For companies in industrial sectors, this offers significant opportunities to accelerate tax relief on machinery and equipment purchases, however it isn’t just purchases of machinery and other equipment that businesses can claim capital allowances on. If you are doing a factory or office refurbishment or maybe an extension, then capital allowances should be available on some of this expenditure, and the relatively new Structures & Buildings Allowance will typically be available where expenditure doesn’t qualify for other allowances, albeit at a much lower annual rate.

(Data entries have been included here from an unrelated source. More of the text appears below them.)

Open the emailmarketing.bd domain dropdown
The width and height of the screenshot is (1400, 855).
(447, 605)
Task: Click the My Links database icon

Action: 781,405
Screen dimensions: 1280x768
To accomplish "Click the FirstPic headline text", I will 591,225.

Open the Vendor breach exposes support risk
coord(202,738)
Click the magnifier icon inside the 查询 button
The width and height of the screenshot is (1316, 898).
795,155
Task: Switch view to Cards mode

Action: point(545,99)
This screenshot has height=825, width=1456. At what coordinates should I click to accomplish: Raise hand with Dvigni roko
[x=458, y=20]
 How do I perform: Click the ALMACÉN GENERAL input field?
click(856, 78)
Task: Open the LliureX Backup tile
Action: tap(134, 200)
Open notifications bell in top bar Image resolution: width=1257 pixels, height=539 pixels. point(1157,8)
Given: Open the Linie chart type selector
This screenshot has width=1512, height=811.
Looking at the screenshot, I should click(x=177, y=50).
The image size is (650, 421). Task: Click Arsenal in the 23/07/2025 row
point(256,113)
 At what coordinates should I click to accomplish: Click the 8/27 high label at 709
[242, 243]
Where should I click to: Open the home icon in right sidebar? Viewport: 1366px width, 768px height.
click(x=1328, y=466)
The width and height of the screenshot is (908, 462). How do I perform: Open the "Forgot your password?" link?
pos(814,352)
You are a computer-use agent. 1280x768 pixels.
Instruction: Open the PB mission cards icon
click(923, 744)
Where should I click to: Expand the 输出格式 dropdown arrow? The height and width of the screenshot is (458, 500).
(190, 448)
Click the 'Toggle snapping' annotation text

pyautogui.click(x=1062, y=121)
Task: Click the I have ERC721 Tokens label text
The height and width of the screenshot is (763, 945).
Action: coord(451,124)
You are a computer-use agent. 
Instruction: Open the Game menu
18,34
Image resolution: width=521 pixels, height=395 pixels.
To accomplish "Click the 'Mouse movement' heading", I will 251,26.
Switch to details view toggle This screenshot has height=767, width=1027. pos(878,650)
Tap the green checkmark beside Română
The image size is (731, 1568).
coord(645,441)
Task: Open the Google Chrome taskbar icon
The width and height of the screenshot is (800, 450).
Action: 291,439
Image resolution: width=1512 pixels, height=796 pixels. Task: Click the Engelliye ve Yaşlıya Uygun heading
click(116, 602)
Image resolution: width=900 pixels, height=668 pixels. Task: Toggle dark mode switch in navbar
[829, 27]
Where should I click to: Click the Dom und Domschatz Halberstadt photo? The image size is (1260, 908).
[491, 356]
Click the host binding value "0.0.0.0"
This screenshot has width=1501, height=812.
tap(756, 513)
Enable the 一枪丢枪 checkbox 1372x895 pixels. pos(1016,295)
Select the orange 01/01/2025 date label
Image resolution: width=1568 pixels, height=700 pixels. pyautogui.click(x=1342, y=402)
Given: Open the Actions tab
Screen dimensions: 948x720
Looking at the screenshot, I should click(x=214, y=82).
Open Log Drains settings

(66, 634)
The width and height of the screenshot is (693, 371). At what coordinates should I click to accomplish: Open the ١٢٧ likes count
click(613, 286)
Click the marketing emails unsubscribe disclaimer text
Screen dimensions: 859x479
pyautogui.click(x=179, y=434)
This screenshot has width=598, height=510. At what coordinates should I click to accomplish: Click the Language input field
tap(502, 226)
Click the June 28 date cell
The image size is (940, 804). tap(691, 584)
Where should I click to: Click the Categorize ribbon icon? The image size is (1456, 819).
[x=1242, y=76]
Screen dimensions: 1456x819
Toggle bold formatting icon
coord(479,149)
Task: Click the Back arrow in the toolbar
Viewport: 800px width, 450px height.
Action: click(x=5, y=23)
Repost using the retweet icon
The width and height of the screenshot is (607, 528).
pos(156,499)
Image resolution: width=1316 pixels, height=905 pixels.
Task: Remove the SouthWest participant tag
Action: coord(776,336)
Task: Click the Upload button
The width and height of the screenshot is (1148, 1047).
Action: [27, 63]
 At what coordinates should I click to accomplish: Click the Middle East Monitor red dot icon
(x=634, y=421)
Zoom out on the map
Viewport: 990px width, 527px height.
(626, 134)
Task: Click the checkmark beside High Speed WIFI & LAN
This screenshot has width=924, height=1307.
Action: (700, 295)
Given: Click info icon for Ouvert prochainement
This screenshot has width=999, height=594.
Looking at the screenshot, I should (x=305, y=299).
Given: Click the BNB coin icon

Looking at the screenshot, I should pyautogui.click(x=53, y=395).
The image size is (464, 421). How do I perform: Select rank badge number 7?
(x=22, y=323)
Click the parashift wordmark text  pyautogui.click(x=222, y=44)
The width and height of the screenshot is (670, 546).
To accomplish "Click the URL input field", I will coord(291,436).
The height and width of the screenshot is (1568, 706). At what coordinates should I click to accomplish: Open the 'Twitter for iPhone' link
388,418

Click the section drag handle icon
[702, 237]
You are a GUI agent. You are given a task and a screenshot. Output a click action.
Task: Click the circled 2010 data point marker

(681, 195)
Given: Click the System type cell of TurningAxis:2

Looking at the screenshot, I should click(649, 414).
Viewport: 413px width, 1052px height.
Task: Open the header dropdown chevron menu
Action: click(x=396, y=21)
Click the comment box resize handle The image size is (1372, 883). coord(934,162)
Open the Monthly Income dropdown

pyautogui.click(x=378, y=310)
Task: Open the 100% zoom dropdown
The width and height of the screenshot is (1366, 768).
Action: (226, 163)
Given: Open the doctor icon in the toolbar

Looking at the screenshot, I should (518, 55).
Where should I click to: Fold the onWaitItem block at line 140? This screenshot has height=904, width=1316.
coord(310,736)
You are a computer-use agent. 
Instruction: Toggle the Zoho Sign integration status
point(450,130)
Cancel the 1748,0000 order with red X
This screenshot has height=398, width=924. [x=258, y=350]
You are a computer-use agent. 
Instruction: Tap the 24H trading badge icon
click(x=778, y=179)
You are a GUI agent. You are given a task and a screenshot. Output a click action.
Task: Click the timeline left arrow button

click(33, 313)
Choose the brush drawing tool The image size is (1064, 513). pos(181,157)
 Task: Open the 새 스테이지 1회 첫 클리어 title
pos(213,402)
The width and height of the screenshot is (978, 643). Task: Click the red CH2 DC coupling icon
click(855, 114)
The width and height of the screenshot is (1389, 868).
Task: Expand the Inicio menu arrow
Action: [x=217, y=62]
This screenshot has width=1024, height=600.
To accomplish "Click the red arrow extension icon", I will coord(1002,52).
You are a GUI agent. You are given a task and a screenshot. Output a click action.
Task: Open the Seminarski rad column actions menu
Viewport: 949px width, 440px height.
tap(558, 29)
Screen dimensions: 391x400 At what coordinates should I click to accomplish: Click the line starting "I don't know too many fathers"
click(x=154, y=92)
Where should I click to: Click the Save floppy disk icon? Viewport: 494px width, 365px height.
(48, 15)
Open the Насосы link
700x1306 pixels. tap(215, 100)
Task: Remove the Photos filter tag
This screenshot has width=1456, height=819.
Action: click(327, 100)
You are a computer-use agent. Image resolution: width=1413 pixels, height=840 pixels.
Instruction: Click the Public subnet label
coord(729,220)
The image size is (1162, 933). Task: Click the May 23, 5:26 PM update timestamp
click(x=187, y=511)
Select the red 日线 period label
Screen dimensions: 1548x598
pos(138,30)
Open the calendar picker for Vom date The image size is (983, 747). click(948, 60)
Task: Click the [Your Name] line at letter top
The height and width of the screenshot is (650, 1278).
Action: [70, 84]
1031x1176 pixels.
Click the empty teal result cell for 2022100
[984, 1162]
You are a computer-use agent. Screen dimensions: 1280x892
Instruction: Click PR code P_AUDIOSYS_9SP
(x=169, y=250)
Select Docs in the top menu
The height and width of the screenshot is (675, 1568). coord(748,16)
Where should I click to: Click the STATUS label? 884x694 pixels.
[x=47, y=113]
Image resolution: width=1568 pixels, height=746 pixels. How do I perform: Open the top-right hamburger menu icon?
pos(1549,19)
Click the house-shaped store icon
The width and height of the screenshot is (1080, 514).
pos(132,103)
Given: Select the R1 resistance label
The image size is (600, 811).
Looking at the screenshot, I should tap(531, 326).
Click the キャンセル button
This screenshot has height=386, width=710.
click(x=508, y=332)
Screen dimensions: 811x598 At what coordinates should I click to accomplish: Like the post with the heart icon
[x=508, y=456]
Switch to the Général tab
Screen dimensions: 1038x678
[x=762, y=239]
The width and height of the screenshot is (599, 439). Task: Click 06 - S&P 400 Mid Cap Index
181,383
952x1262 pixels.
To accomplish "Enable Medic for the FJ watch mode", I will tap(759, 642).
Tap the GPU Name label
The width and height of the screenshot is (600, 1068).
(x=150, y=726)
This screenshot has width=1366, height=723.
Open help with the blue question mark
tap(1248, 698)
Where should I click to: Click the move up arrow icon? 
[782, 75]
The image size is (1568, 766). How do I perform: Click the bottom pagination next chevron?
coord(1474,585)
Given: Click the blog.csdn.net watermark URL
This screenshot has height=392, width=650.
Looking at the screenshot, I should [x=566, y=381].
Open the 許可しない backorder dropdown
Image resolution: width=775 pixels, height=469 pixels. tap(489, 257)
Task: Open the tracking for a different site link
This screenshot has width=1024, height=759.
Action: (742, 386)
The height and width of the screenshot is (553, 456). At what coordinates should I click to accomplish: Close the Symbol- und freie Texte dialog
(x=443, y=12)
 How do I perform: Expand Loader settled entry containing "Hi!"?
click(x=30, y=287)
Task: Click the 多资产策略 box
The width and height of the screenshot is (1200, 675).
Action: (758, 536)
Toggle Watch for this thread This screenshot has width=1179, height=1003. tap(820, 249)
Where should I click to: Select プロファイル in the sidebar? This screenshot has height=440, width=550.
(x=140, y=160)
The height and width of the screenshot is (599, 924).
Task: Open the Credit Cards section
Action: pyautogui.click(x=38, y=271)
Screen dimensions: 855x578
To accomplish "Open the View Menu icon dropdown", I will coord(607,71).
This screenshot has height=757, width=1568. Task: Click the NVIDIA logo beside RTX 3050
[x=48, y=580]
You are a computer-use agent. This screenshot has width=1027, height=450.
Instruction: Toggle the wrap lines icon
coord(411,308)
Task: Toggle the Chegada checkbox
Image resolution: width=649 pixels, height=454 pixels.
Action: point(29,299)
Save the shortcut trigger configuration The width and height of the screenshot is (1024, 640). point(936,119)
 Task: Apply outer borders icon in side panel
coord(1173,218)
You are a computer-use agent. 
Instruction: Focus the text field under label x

It is also important to consider capital allowances when you are purchasing new premises or selling existing property, as this generally require a negotiation between the buyer and the seller to agree the disposal value of the qualifying expenditure to ensure you maximise the capital allowances you are entitled to. You will need to ensure also that elections are entered into to fix the capital allowances value, and any other necessary paperwork is completed at the time of the transaction.
With the increase in the corporation tax rate to 25% for most companies from April 2023, capital allowances reliefs result in significantly higher tax savings, so it is more important than ever to ensure you get good advice to get the most tax efficient outcome for your business.